Abstract:

BACKGROUND: Studies have shown that over-expression of heme oxygenase 1 (HO-1) has the effect of anti-inflammation. It is unclear whether injection of bone marrow mesenchymal stem cells (BMSCs) modified with heme oxygenase-1 (HO-1-BMSCs) in infarcted myocardium can significantly improve myocardial remodeling by regulating the ratio of matrix metalloproteinase (MMP) to tissue inhibitors of metalloproteinase (TIMP).
OBJECTIVE: To investigate the effects of transplantation of HO-1-BMSCs on regulating collagens and myocardial remodeling after myocardial infarction.

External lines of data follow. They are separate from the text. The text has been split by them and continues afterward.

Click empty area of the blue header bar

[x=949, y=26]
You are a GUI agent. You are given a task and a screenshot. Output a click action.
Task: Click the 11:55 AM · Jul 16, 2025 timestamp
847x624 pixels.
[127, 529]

METHODS: BMSCs were cultured and amplificated with HO-1 adenovirus (Adv-HO-1) transfection in vitro. Myocardial infarction models in rats were established by ligating the left anterior descending coronary artery. One hour after modeling, HO-1-BMSCs and BMSCs were respectively transplanted into the infarcted myocardium of rats in a manner of multiple injections. The rats in the control group were given phosphate buffer in the same dose.

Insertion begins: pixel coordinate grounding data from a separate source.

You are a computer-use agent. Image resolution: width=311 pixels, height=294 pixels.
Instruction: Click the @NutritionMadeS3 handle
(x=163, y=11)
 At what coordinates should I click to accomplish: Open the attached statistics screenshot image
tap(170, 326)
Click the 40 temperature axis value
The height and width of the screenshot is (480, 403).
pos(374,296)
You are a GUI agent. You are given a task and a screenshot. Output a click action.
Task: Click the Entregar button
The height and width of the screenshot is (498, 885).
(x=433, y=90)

RESULTS AND CONCLUSION: Adv-HO-l stably expressed in BMSCs after transfection, while hHO-1-mRNA only expressed in HO-1-BMSCs. The expression of MMP2/9 in the HO-1-BMSCs group was decreased compared with that in the control group (P < 0.05), the reduction in Null- BMSCs was insignificant (P > 0.05). Compared with the control group, the expression of MMP2/3 was significantly increased in the other two groups, especially in the HO-1-BMSCs group (P < 0.05), but MMP1 did not change significantly (P > 0.05). The ratio of TIMP2 to MMP2 in cell transplantation groups was significantly increased, so was the ratio of TIMP3 to MMP9. Collagen was deposition decreased and ventricular was reduced in cell transplantation groups compared with the control group. The results showed that injection of HO-1-BMSCs can normalize the ratio of MMPs/TIMPs, as well as contribute to the revision of myocardial extracelluar remodeling.